• GOAL OF THE EXERCISE: Could you copy exactly the lines from the one containing "Screen dimensions: 1542x734" through the last line of the records below, and nothing else?

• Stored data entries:
|---|
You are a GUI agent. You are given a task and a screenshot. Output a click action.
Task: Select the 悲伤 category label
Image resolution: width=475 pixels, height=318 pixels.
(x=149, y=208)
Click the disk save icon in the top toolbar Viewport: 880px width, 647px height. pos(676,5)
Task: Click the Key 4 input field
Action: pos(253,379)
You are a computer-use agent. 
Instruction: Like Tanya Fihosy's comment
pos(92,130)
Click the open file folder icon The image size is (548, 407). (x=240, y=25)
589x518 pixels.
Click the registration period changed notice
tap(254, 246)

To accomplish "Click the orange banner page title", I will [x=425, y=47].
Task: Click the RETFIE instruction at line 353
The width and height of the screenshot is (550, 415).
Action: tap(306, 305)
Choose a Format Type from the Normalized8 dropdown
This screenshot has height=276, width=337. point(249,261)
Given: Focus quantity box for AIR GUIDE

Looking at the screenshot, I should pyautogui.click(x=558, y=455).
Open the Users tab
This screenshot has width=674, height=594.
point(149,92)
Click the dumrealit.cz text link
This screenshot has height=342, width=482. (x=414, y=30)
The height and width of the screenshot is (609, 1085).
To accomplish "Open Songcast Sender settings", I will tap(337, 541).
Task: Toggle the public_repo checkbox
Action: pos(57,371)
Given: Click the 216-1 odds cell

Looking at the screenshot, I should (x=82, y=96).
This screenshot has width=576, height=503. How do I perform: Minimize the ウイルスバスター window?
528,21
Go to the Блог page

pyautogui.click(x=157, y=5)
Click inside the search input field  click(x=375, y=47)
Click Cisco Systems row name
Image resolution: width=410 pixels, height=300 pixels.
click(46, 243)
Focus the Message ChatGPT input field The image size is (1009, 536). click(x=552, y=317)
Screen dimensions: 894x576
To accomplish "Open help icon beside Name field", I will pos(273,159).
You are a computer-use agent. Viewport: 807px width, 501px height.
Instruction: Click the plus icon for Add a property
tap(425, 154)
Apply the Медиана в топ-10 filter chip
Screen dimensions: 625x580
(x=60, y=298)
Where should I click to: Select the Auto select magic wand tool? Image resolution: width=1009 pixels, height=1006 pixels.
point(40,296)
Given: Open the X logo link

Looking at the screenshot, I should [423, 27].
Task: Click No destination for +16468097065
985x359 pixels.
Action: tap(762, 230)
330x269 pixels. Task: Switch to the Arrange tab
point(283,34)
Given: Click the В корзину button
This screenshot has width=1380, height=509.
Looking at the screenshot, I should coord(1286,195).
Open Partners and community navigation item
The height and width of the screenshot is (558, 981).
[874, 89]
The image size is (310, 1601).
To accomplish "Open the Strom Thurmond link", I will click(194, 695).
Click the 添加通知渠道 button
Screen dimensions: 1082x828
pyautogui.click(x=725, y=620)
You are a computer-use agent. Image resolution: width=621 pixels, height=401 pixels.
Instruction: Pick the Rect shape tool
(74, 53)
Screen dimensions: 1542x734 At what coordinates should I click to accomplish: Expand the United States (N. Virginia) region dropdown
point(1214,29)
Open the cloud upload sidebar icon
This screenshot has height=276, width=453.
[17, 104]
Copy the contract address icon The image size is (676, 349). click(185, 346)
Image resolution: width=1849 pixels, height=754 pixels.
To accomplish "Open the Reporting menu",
|---|
• WORKED SOLUTION:
Screen dimensions: 1542x734 At what coordinates should I click to accomplish: Expand the United States (N. Virginia) region dropdown
point(1214,29)
Open the cloud upload sidebar icon
This screenshot has height=276, width=453.
[17, 104]
Copy the contract address icon The image size is (676, 349). click(185, 346)
Image resolution: width=1849 pixels, height=754 pixels.
To accomplish "Open the Reporting menu",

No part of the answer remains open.